(Collection entries)
■ ■ ■ ■ ■

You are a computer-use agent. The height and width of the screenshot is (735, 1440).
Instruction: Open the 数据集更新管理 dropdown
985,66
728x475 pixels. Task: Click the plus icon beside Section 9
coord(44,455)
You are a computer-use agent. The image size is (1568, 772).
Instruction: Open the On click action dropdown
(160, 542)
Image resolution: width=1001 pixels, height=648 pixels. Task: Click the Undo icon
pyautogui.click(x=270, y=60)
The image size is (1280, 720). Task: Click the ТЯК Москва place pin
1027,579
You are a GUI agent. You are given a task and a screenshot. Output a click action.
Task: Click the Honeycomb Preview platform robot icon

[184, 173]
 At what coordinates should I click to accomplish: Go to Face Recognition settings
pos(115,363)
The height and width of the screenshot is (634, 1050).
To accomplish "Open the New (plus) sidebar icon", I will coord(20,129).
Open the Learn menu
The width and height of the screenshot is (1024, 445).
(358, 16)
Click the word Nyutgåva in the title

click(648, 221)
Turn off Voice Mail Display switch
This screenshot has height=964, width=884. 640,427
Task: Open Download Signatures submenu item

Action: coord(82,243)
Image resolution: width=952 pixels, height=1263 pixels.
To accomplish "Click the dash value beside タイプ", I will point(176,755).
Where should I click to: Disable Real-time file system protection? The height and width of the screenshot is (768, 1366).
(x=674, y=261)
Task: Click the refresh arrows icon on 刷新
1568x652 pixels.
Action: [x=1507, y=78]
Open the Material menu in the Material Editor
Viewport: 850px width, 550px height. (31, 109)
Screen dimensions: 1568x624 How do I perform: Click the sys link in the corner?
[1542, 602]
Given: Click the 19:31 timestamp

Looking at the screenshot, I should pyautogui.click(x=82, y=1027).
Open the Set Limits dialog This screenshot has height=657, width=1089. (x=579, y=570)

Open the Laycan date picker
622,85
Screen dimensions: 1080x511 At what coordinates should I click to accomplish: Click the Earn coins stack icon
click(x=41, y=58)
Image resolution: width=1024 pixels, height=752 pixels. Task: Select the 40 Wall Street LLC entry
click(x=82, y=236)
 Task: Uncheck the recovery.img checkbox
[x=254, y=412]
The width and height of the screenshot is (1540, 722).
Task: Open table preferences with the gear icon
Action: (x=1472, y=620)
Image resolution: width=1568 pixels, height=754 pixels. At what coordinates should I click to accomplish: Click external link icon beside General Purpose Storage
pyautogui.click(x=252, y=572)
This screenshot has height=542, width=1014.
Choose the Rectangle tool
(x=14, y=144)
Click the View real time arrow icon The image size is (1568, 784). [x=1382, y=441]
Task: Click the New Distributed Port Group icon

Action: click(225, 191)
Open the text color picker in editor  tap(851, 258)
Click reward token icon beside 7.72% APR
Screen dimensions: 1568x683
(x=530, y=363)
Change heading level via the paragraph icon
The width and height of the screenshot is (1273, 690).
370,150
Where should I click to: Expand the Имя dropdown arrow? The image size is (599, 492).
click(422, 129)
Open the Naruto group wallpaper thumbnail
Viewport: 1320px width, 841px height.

■ ■ ■ ■ ■

EXERCISE DETAILS >> Each line from the one holding "The width and height of the screenshot is (1273, 690)." through the last line of the data is to be transcribed exactly, with nothing else added.

RESULT >>
The width and height of the screenshot is (1273, 690).
370,150
Where should I click to: Expand the Имя dropdown arrow? The image size is (599, 492).
click(422, 129)
Open the Naruto group wallpaper thumbnail
Viewport: 1320px width, 841px height.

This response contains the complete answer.